WORK INSTRUCTIONS
Word for word, copy all of the entries.
═════ GIVEN RECORDS
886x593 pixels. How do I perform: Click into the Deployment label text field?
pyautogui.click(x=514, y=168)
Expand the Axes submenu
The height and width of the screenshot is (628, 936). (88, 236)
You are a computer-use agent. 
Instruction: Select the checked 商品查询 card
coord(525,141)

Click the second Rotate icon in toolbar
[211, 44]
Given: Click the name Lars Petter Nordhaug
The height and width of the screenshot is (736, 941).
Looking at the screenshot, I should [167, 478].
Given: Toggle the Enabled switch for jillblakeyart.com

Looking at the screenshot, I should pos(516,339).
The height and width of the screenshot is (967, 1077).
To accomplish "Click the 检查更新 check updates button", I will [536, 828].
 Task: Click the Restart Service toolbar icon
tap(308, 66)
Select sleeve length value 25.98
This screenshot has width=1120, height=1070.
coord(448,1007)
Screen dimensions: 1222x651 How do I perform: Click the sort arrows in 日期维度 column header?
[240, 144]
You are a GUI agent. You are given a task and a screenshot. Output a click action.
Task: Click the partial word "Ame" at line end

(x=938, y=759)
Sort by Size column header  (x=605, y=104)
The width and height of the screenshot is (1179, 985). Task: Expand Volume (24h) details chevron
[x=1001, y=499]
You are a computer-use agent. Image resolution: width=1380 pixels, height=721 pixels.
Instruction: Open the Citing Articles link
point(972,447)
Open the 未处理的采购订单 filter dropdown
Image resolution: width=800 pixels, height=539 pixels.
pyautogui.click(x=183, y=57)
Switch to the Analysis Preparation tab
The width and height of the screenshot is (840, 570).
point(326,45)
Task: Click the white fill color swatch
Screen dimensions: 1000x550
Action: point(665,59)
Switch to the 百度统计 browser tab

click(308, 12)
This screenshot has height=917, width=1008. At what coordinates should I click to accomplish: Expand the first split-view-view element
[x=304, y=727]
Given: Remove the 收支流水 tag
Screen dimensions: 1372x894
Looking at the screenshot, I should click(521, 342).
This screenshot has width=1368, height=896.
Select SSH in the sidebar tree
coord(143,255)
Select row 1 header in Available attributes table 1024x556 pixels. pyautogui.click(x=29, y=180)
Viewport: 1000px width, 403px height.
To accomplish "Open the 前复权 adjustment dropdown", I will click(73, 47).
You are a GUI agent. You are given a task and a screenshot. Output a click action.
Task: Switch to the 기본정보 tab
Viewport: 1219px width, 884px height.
══════════
EXPECTED OUTPUT
886x593 pixels. How do I perform: Click into the Deployment label text field?
pyautogui.click(x=514, y=168)
Expand the Axes submenu
The height and width of the screenshot is (628, 936). (88, 236)
You are a computer-use agent. 
Instruction: Select the checked 商品查询 card
coord(525,141)

Click the second Rotate icon in toolbar
[211, 44]
Given: Click the name Lars Petter Nordhaug
The height and width of the screenshot is (736, 941).
Looking at the screenshot, I should [167, 478].
Given: Toggle the Enabled switch for jillblakeyart.com

Looking at the screenshot, I should pos(516,339).
The height and width of the screenshot is (967, 1077).
To accomplish "Click the 检查更新 check updates button", I will [536, 828].
 Task: Click the Restart Service toolbar icon
tap(308, 66)
Select sleeve length value 25.98
This screenshot has width=1120, height=1070.
coord(448,1007)
Screen dimensions: 1222x651 How do I perform: Click the sort arrows in 日期维度 column header?
[240, 144]
You are a GUI agent. You are given a task and a screenshot. Output a click action.
Task: Click the partial word "Ame" at line end

(x=938, y=759)
Sort by Size column header  (x=605, y=104)
The width and height of the screenshot is (1179, 985). Task: Expand Volume (24h) details chevron
[x=1001, y=499]
You are a computer-use agent. Image resolution: width=1380 pixels, height=721 pixels.
Instruction: Open the Citing Articles link
point(972,447)
Open the 未处理的采购订单 filter dropdown
Image resolution: width=800 pixels, height=539 pixels.
pyautogui.click(x=183, y=57)
Switch to the Analysis Preparation tab
The width and height of the screenshot is (840, 570).
point(326,45)
Task: Click the white fill color swatch
Screen dimensions: 1000x550
Action: point(665,59)
Switch to the 百度统计 browser tab

click(308, 12)
This screenshot has height=917, width=1008. At what coordinates should I click to accomplish: Expand the first split-view-view element
[x=304, y=727]
Given: Remove the 收支流水 tag
Screen dimensions: 1372x894
Looking at the screenshot, I should click(521, 342).
This screenshot has width=1368, height=896.
Select SSH in the sidebar tree
coord(143,255)
Select row 1 header in Available attributes table 1024x556 pixels. pyautogui.click(x=29, y=180)
Viewport: 1000px width, 403px height.
To accomplish "Open the 前复权 adjustment dropdown", I will click(73, 47).
You are a GUI agent. You are given a task and a screenshot. Output a click action.
Task: Switch to the 기본정보 tab
Viewport: 1219px width, 884px height.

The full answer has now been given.